- _EXERCISE DESCRIPTION_: Rewrite the listing below, replacing "x axis" with "horizontal axis" wherever it occurs and leaving everything else unchanged.

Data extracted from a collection
---*---
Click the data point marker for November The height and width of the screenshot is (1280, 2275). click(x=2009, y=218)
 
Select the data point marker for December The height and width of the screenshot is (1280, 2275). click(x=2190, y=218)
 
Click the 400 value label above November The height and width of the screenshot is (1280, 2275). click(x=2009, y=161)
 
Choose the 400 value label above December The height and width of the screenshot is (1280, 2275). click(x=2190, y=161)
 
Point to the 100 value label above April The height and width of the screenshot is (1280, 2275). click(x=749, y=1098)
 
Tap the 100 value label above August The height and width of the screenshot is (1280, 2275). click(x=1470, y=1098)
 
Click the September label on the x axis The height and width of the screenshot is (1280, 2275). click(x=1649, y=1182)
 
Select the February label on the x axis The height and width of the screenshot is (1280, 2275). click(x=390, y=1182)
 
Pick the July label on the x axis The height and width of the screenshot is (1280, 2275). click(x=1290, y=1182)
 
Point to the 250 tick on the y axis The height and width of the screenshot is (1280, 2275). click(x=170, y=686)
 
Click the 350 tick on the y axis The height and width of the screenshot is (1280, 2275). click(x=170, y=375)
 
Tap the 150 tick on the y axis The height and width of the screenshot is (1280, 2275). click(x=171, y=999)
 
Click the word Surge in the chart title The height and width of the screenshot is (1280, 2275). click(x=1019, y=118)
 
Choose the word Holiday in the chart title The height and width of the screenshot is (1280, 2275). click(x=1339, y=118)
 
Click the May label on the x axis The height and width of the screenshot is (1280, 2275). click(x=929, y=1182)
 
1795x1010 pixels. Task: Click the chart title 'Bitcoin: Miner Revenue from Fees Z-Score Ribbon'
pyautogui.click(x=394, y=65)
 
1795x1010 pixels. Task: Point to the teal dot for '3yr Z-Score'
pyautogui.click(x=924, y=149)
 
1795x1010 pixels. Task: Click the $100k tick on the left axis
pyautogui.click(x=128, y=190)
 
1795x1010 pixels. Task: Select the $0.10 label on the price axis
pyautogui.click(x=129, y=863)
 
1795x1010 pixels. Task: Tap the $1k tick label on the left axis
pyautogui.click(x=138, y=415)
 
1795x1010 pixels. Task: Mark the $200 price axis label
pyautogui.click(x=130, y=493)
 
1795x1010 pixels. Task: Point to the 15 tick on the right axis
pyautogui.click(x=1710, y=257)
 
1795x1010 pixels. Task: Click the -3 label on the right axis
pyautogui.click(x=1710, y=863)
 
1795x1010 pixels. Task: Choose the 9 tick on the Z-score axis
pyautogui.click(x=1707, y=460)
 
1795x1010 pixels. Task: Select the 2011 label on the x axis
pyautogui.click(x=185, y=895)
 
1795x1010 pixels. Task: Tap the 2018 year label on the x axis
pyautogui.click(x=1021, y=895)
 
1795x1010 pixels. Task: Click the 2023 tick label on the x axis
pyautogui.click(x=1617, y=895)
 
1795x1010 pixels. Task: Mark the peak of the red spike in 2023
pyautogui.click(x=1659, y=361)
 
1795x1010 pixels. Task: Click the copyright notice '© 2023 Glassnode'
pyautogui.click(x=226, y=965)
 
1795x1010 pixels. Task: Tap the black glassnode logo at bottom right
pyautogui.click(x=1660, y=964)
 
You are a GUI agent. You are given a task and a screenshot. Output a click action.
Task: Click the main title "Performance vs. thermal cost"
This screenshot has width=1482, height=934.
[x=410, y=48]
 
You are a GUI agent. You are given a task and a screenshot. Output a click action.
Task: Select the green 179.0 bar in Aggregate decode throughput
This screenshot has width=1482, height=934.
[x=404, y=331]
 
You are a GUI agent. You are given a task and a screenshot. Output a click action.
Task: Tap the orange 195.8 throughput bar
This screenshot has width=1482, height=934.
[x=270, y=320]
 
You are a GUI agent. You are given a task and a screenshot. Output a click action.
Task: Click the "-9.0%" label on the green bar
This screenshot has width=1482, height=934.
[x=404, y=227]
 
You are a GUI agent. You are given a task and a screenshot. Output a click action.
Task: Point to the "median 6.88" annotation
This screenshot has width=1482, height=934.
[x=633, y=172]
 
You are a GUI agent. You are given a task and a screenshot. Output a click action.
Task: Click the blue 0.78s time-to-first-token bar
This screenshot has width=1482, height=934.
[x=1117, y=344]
---*---
- _OUTPUT BELOW_:
Click the data point marker for November The height and width of the screenshot is (1280, 2275). click(x=2009, y=218)
 
Select the data point marker for December The height and width of the screenshot is (1280, 2275). click(x=2190, y=218)
 
Click the 400 value label above November The height and width of the screenshot is (1280, 2275). click(x=2009, y=161)
 
Choose the 400 value label above December The height and width of the screenshot is (1280, 2275). click(x=2190, y=161)
 
Point to the 100 value label above April The height and width of the screenshot is (1280, 2275). click(x=749, y=1098)
 
Tap the 100 value label above August The height and width of the screenshot is (1280, 2275). click(x=1470, y=1098)
 
Click the September label on the horizontal axis The height and width of the screenshot is (1280, 2275). click(x=1649, y=1182)
 
Select the February label on the horizontal axis The height and width of the screenshot is (1280, 2275). click(x=390, y=1182)
 
Pick the July label on the horizontal axis The height and width of the screenshot is (1280, 2275). click(x=1290, y=1182)
 
Point to the 250 tick on the y axis The height and width of the screenshot is (1280, 2275). click(x=170, y=686)
 
Click the 350 tick on the y axis The height and width of the screenshot is (1280, 2275). click(x=170, y=375)
 
Tap the 150 tick on the y axis The height and width of the screenshot is (1280, 2275). click(x=171, y=999)
 
Click the word Surge in the chart title The height and width of the screenshot is (1280, 2275). click(x=1019, y=118)
 
Choose the word Holiday in the chart title The height and width of the screenshot is (1280, 2275). click(x=1339, y=118)
 
Click the May label on the horizontal axis The height and width of the screenshot is (1280, 2275). click(x=929, y=1182)
 
1795x1010 pixels. Task: Click the chart title 'Bitcoin: Miner Revenue from Fees Z-Score Ribbon'
pyautogui.click(x=394, y=65)
 
1795x1010 pixels. Task: Point to the teal dot for '3yr Z-Score'
pyautogui.click(x=924, y=149)
 
1795x1010 pixels. Task: Click the $100k tick on the left axis
pyautogui.click(x=128, y=190)
 
1795x1010 pixels. Task: Select the $0.10 label on the price axis
pyautogui.click(x=129, y=863)
 
1795x1010 pixels. Task: Tap the $1k tick label on the left axis
pyautogui.click(x=138, y=415)
 
1795x1010 pixels. Task: Mark the $200 price axis label
pyautogui.click(x=130, y=493)
 
1795x1010 pixels. Task: Point to the 15 tick on the right axis
pyautogui.click(x=1710, y=257)
 
1795x1010 pixels. Task: Click the -3 label on the right axis
pyautogui.click(x=1710, y=863)
 
1795x1010 pixels. Task: Choose the 9 tick on the Z-score axis
pyautogui.click(x=1707, y=460)
 
1795x1010 pixels. Task: Select the 2011 label on the horizontal axis
pyautogui.click(x=185, y=895)
 
1795x1010 pixels. Task: Tap the 2018 year label on the horizontal axis
pyautogui.click(x=1021, y=895)
 
1795x1010 pixels. Task: Click the 2023 tick label on the horizontal axis
pyautogui.click(x=1617, y=895)
 
1795x1010 pixels. Task: Mark the peak of the red spike in 2023
pyautogui.click(x=1659, y=361)
 
1795x1010 pixels. Task: Click the copyright notice '© 2023 Glassnode'
pyautogui.click(x=226, y=965)
 
1795x1010 pixels. Task: Tap the black glassnode logo at bottom right
pyautogui.click(x=1660, y=964)
 
You are a GUI agent. You are given a task and a screenshot. Output a click action.
Task: Click the main title "Performance vs. thermal cost"
This screenshot has width=1482, height=934.
[x=410, y=48]
 
You are a GUI agent. You are given a task and a screenshot. Output a click action.
Task: Select the green 179.0 bar in Aggregate decode throughput
This screenshot has width=1482, height=934.
[x=404, y=331]
 
You are a GUI agent. You are given a task and a screenshot. Output a click action.
Task: Tap the orange 195.8 throughput bar
This screenshot has width=1482, height=934.
[x=270, y=320]
 
You are a GUI agent. You are given a task and a screenshot. Output a click action.
Task: Click the "-9.0%" label on the green bar
This screenshot has width=1482, height=934.
[x=404, y=227]
 
You are a GUI agent. You are given a task and a screenshot. Output a click action.
Task: Point to the "median 6.88" annotation
This screenshot has width=1482, height=934.
[x=633, y=172]
 
You are a GUI agent. You are given a task and a screenshot. Output a click action.
Task: Click the blue 0.78s time-to-first-token bar
This screenshot has width=1482, height=934.
[x=1117, y=344]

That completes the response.